• [Records supplied]
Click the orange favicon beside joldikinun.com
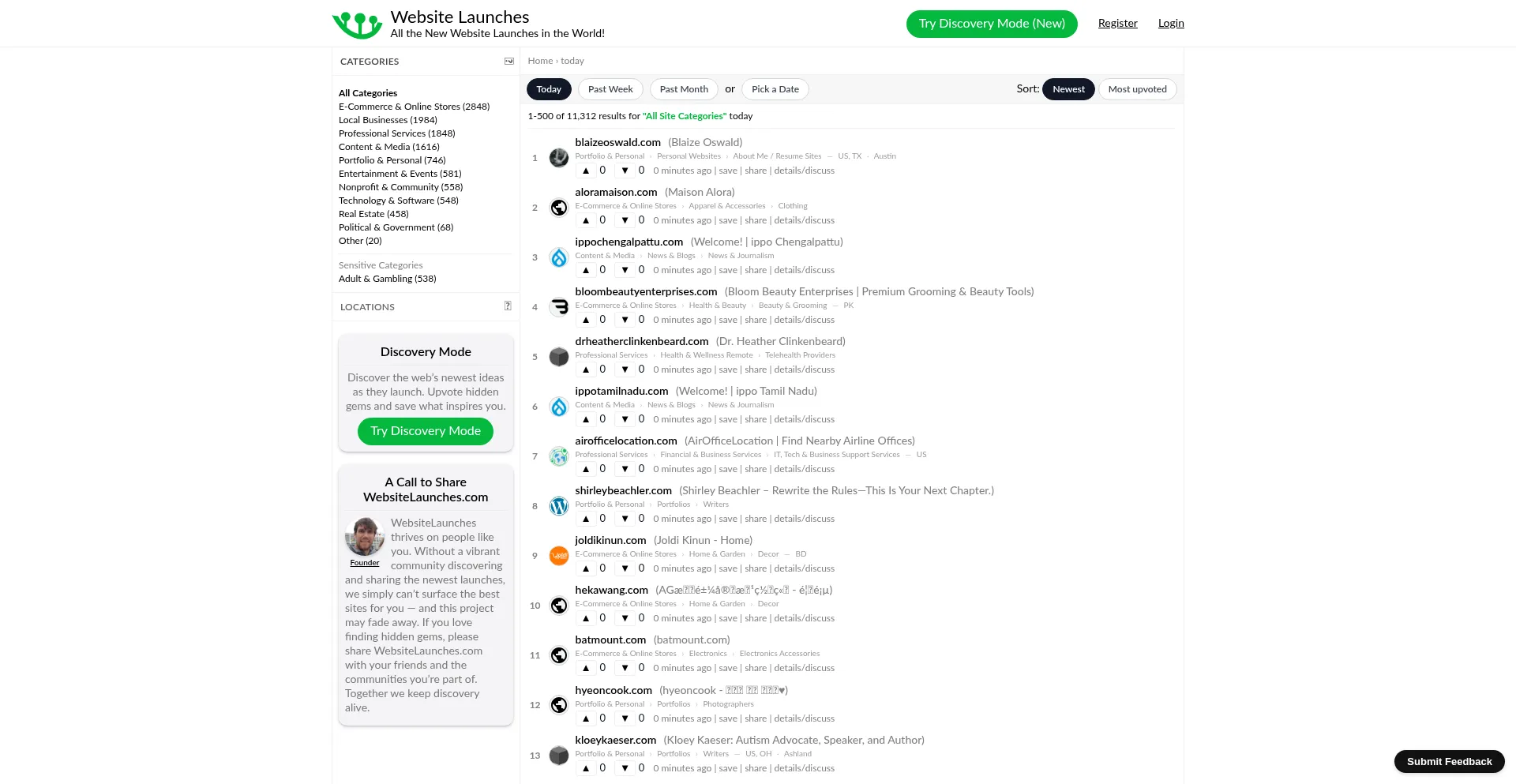1516x784 pixels. 559,556
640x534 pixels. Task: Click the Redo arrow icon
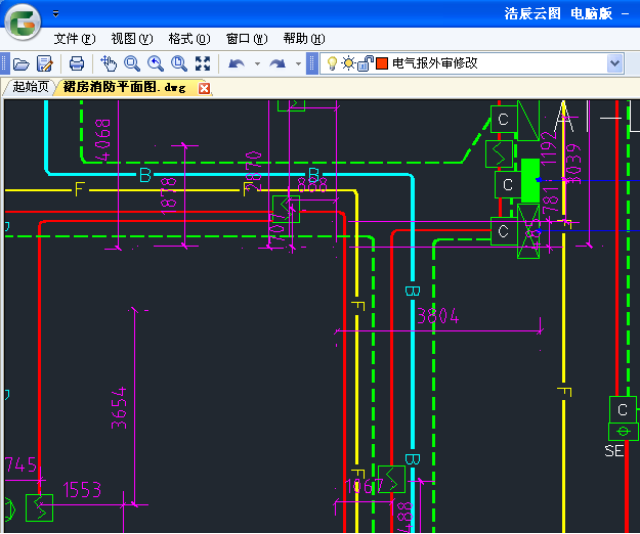[x=277, y=63]
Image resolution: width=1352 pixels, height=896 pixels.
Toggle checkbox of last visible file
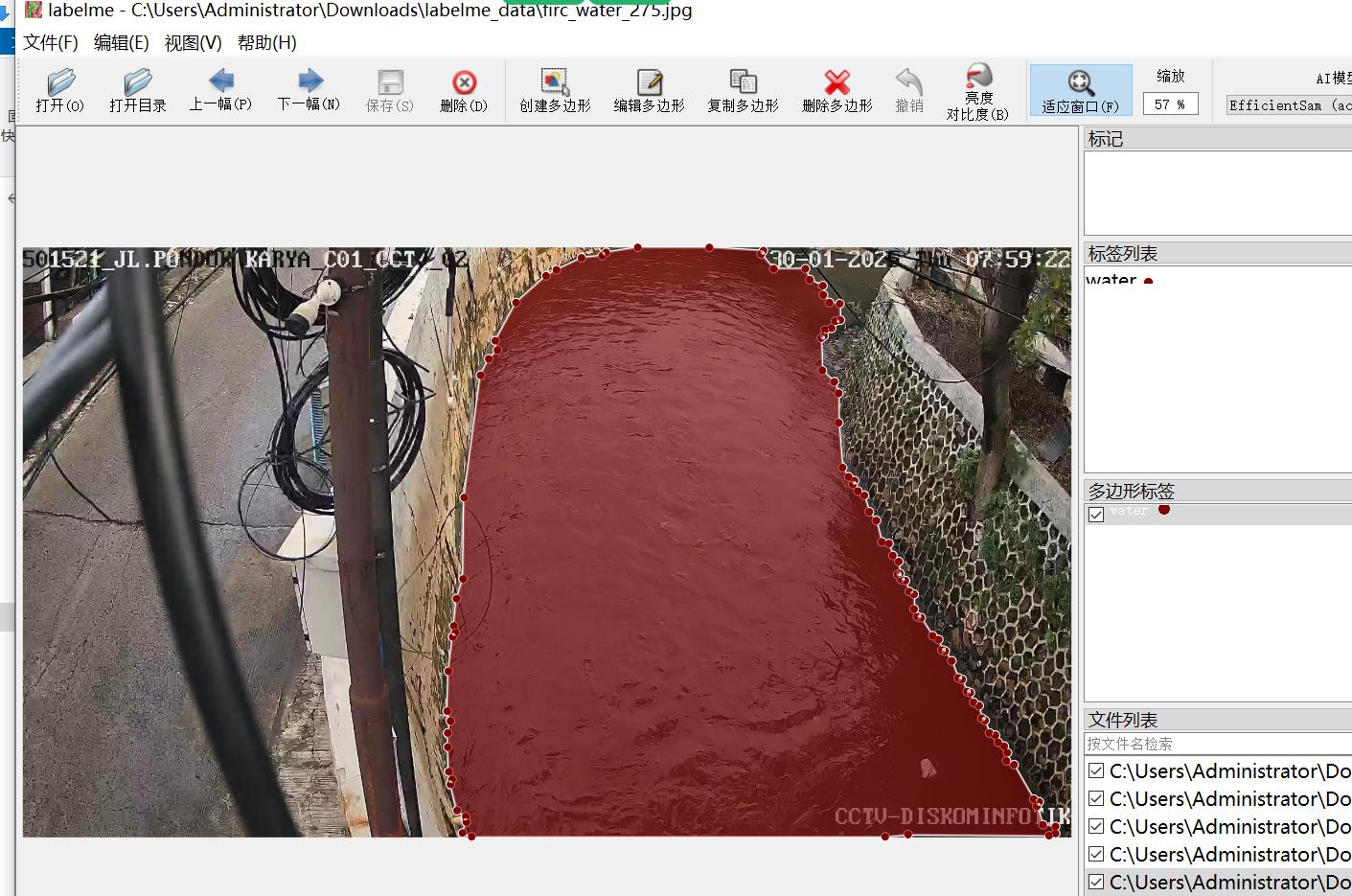[x=1096, y=882]
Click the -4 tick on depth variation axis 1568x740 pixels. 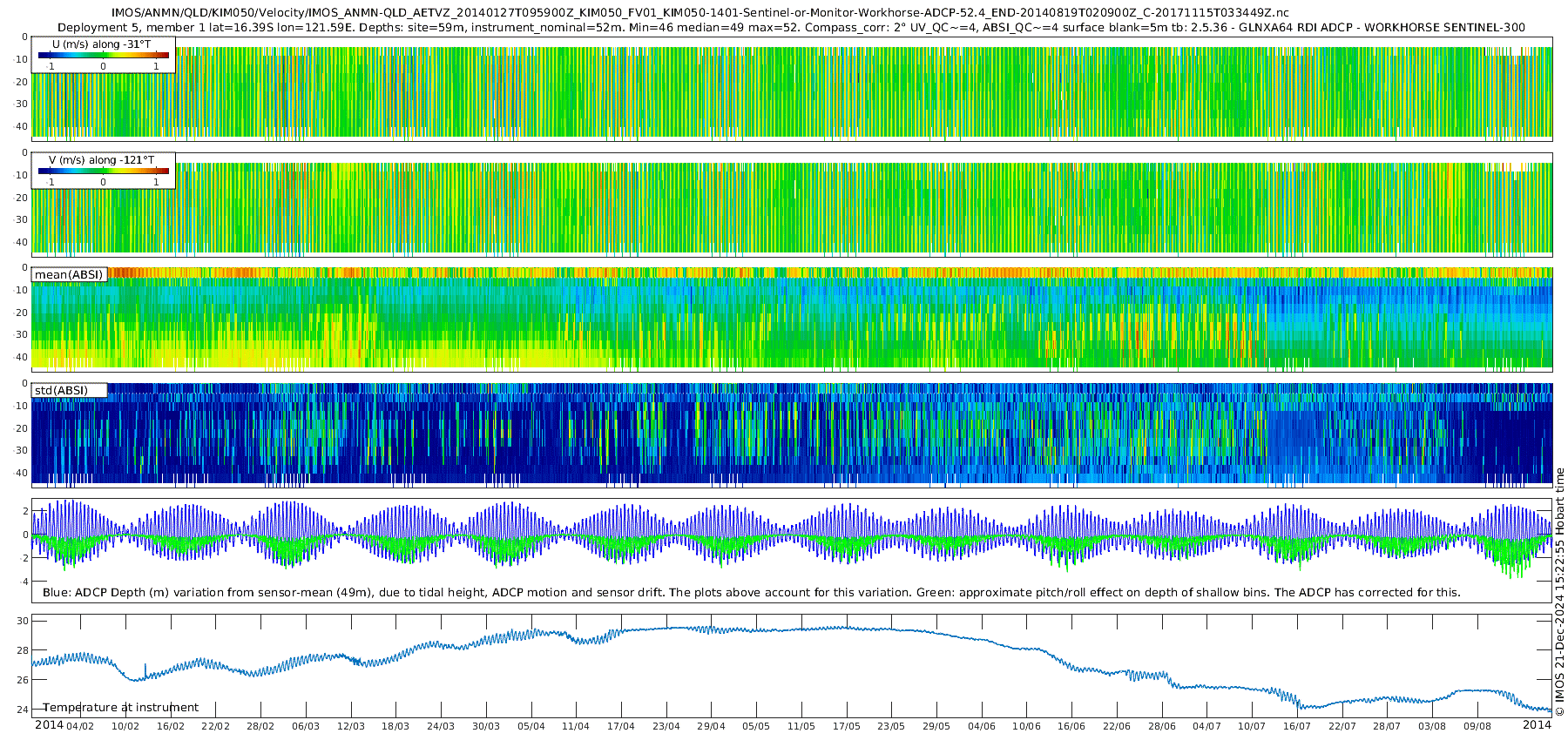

• [The task] Copy the lines exactly. Start at the line with "640x534 pixels. Task: Click", end at the last line above, include both, and omit all pictures.

• [Task result]
640x534 pixels. Task: Click the Redo arrow icon
[x=277, y=63]
Image resolution: width=1352 pixels, height=896 pixels.
Toggle checkbox of last visible file
[x=1096, y=882]
Click the -4 tick on depth variation axis 1568x740 pixels. 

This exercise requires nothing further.